Sabine,
Like hands on a sundial they tick toward the city, each stride drawing them closer to a fate they cannot escape; do they know every second will always strike twelve? Sabine knows. She knows too well. The minute will close like a lion's jaw and she will find herself snatched between its teeth.
The sun beats them with a hot belt that so viscerally reminds Sabine of her mother. The buckle and the sunlight fuse into an entity she cannot pick apart - an entity she knows only by the blisters it has left upon on her back. Even now her skin vibrates, welcoming the lesions that bedeck her pale skin. She feels Rhoswen's hand upon her cheekbone, bruising the blood beneath her eye and ripping the smile from her lips. Once more she glances up toward the sun, feeling suddenly that she is not catching a glimpse of a vast alien star - but the very woman who had brought her, shaking and hollow, into this world. And just like the sun, Rhoswen is too cataclysmically bright to look at for longer than a heartbeat.
The boy's voice breaks her memory; it falls from a small pocket she had sewn into her skin and it scatters like a wind-torn flower across the desert. Sabi can only watch as it drifts farther and farther out of reach. What hope did she have to gather it close again to her stupid little heart? Why, even, should she want to bear it against her breast as though it was not a callous thing but soft and tender? It is with violent self-hatred stinging the roof of her mouth that the girl feels something like a scrunched up note being pushed into her small, clammy hand.
His name.
Abel.
And it is a gift; it saves her from herself.

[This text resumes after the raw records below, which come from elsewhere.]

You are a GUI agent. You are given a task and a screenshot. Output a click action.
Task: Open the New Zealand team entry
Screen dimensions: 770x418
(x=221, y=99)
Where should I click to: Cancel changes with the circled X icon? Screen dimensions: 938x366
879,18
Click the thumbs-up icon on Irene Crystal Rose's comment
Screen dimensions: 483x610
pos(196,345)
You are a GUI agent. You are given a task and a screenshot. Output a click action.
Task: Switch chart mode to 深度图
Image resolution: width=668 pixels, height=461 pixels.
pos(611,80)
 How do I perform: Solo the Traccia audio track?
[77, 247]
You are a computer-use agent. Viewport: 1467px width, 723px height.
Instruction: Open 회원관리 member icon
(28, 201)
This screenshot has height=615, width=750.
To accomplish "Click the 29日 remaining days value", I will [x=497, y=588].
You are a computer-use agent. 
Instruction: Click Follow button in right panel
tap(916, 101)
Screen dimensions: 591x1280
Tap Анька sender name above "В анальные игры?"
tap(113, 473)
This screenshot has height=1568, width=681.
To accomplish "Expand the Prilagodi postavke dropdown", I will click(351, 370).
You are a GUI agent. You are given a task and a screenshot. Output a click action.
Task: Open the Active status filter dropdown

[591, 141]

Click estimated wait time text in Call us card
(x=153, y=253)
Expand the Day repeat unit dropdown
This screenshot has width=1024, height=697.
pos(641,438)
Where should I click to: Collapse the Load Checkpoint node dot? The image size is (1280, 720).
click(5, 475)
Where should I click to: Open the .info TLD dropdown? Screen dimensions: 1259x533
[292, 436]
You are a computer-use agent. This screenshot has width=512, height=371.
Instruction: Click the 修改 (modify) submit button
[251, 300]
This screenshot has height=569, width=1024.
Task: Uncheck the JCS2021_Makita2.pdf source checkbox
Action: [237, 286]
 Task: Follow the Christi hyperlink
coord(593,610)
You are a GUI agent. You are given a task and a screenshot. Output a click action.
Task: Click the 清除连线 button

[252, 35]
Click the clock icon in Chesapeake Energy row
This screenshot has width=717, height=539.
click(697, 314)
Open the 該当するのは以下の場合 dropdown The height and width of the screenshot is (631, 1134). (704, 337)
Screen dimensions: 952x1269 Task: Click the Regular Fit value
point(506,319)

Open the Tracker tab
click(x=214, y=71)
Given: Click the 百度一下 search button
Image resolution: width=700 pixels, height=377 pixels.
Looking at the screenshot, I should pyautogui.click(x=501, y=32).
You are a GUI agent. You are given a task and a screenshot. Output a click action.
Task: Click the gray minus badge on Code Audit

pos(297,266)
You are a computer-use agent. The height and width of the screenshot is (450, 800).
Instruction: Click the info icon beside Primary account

The pocket sat empty and bereft upon her chest is suddenly filled with every trace of him. His black-rainbow eyes, the surprising smell of wild gardens upon his pelt, the way his voice sounds like a street that had felt the heels of strangers. When Sabine looks at him again, she does not see a coyote: she sees a child. A child almost as young as she. A pang of guilt bursts up through her lungs as she sees the film of sad emptiness slip over his wiry frame as though it were alive. More alive than the boy it had been feeding from. Sabine has not wondered what pain he carries: is it hot? Is it heavy? Is it a gun against his temple?
She stops, quite suddenly, and the words come tumbling out from beneath her teeth, "are you okay?"